_Given instruction_: Retype everything from the line containing "Click the ($0.49) dollar price text" down to the line containing "(x=2107, y=118)", matching each line exactly, and nothing else from the material.

_Provided material_:
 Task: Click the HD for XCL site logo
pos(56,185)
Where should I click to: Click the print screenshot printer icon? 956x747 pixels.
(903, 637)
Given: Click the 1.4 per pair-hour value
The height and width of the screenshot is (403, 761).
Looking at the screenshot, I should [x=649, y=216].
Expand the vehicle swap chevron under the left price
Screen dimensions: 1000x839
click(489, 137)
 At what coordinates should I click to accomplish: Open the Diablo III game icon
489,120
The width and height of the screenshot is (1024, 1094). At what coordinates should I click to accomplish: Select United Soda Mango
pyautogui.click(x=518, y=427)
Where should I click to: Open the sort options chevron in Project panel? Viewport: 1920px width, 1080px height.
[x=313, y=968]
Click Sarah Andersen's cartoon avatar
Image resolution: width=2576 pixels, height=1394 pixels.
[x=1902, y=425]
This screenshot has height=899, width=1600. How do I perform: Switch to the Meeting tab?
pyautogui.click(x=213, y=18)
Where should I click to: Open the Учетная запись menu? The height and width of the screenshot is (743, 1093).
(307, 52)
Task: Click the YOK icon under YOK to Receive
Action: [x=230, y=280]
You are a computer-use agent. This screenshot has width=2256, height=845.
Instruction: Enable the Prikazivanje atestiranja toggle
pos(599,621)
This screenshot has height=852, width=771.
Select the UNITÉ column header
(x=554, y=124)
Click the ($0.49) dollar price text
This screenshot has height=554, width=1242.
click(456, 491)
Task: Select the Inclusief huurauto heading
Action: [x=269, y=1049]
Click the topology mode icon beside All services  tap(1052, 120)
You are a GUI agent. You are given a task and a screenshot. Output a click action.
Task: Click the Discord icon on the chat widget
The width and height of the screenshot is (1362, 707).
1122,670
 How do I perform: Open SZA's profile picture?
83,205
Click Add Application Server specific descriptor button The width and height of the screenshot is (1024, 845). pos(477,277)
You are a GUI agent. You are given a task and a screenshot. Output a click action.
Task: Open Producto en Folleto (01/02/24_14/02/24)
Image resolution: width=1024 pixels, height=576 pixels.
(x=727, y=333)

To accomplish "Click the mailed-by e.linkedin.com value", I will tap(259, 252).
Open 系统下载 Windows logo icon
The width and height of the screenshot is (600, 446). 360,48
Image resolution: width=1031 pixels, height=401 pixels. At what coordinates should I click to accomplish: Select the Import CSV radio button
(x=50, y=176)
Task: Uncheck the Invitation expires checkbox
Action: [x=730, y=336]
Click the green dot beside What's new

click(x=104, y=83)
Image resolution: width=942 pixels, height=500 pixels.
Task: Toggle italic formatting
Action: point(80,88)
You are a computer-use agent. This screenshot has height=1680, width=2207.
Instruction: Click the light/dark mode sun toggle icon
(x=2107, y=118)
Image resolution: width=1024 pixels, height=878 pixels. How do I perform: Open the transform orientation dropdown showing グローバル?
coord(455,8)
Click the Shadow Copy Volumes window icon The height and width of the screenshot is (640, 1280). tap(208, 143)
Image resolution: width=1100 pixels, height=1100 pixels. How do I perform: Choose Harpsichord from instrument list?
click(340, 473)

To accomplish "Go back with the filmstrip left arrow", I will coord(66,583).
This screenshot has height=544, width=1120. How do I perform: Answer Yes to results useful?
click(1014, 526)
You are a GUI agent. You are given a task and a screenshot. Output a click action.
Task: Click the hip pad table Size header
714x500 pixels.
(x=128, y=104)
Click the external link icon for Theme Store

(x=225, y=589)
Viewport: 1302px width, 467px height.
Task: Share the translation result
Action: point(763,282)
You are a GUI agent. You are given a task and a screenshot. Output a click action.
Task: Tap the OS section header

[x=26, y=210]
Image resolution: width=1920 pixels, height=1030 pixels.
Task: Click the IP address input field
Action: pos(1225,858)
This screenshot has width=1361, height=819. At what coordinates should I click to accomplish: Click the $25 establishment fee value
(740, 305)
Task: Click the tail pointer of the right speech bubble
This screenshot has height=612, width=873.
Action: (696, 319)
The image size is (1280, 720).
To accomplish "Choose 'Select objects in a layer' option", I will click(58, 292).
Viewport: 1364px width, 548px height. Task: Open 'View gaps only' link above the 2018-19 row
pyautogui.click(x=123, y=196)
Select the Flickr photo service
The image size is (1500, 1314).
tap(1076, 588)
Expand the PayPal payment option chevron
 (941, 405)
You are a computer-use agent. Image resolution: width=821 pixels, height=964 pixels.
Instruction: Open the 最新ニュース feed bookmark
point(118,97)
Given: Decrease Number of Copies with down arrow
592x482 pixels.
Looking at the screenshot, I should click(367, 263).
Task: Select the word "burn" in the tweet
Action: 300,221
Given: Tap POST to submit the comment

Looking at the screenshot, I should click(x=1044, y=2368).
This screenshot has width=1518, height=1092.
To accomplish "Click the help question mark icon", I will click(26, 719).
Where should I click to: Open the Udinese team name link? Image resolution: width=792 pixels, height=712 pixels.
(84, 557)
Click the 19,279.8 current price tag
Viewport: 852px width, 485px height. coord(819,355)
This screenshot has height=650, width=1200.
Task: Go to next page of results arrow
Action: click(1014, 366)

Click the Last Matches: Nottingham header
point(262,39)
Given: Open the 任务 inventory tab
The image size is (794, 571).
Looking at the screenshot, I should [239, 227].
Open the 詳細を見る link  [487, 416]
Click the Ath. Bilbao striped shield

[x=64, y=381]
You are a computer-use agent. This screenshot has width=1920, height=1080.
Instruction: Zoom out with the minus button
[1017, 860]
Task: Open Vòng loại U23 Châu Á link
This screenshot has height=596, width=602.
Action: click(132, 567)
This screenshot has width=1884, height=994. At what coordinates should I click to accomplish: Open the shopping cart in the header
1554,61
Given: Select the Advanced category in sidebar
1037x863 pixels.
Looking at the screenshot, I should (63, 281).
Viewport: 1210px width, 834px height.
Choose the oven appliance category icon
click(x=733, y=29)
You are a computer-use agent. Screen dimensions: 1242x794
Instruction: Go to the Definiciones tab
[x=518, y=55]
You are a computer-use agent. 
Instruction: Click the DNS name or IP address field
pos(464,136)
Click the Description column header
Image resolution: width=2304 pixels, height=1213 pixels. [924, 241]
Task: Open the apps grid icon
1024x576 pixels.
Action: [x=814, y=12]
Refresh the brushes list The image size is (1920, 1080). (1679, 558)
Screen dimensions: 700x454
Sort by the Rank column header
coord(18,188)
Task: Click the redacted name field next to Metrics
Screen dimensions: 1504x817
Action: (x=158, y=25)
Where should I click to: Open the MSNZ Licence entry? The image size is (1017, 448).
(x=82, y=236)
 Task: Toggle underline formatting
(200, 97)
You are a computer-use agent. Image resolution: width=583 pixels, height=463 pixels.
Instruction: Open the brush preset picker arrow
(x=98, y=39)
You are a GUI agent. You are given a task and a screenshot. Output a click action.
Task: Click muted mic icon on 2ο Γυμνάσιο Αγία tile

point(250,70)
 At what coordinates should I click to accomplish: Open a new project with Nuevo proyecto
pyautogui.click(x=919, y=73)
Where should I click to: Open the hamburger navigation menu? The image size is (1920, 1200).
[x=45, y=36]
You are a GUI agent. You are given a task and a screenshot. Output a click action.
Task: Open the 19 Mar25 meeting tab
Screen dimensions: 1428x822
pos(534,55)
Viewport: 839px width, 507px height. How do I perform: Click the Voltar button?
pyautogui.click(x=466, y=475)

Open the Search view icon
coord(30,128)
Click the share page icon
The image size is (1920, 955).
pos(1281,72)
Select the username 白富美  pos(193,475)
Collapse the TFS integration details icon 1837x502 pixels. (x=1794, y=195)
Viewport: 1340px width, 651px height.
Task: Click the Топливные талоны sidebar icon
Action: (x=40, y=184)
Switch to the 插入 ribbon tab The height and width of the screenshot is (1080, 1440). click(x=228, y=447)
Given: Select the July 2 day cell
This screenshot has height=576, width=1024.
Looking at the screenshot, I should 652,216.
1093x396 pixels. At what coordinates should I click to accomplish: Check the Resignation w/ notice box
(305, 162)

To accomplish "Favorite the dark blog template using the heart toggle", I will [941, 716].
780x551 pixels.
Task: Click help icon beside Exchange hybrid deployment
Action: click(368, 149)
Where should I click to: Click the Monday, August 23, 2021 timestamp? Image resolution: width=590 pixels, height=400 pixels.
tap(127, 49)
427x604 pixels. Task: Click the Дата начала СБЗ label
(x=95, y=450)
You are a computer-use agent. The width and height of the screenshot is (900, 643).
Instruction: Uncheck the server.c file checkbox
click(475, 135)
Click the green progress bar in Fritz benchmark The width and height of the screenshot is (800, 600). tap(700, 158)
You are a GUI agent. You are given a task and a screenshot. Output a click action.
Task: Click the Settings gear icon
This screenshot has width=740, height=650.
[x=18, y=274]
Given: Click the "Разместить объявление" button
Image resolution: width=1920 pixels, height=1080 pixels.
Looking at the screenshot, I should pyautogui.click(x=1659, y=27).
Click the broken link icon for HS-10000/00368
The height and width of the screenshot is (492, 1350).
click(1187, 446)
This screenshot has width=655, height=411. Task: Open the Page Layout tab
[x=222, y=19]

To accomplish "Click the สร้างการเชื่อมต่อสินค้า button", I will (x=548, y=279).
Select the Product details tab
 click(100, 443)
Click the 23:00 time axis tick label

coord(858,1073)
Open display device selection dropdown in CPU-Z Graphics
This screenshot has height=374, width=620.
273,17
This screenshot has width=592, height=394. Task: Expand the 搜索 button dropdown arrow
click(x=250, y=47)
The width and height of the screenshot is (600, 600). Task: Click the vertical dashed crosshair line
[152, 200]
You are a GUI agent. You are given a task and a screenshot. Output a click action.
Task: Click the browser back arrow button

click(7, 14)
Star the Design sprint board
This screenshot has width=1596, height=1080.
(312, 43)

_Answer_:
Click the ($0.49) dollar price text
This screenshot has height=554, width=1242.
click(456, 491)
Task: Select the Inclusief huurauto heading
Action: [x=269, y=1049]
Click the topology mode icon beside All services  tap(1052, 120)
You are a GUI agent. You are given a task and a screenshot. Output a click action.
Task: Click the Discord icon on the chat widget
The width and height of the screenshot is (1362, 707).
1122,670
 How do I perform: Open SZA's profile picture?
83,205
Click Add Application Server specific descriptor button The width and height of the screenshot is (1024, 845). pos(477,277)
You are a GUI agent. You are given a task and a screenshot. Output a click action.
Task: Open Producto en Folleto (01/02/24_14/02/24)
Image resolution: width=1024 pixels, height=576 pixels.
(x=727, y=333)

To accomplish "Click the mailed-by e.linkedin.com value", I will tap(259, 252).
Open 系统下载 Windows logo icon
The width and height of the screenshot is (600, 446). 360,48
Image resolution: width=1031 pixels, height=401 pixels. At what coordinates should I click to accomplish: Select the Import CSV radio button
(x=50, y=176)
Task: Uncheck the Invitation expires checkbox
Action: [x=730, y=336]
Click the green dot beside What's new

click(x=104, y=83)
Image resolution: width=942 pixels, height=500 pixels.
Task: Toggle italic formatting
Action: point(80,88)
You are a computer-use agent. This screenshot has height=1680, width=2207.
Instruction: Click the light/dark mode sun toggle icon
(x=2107, y=118)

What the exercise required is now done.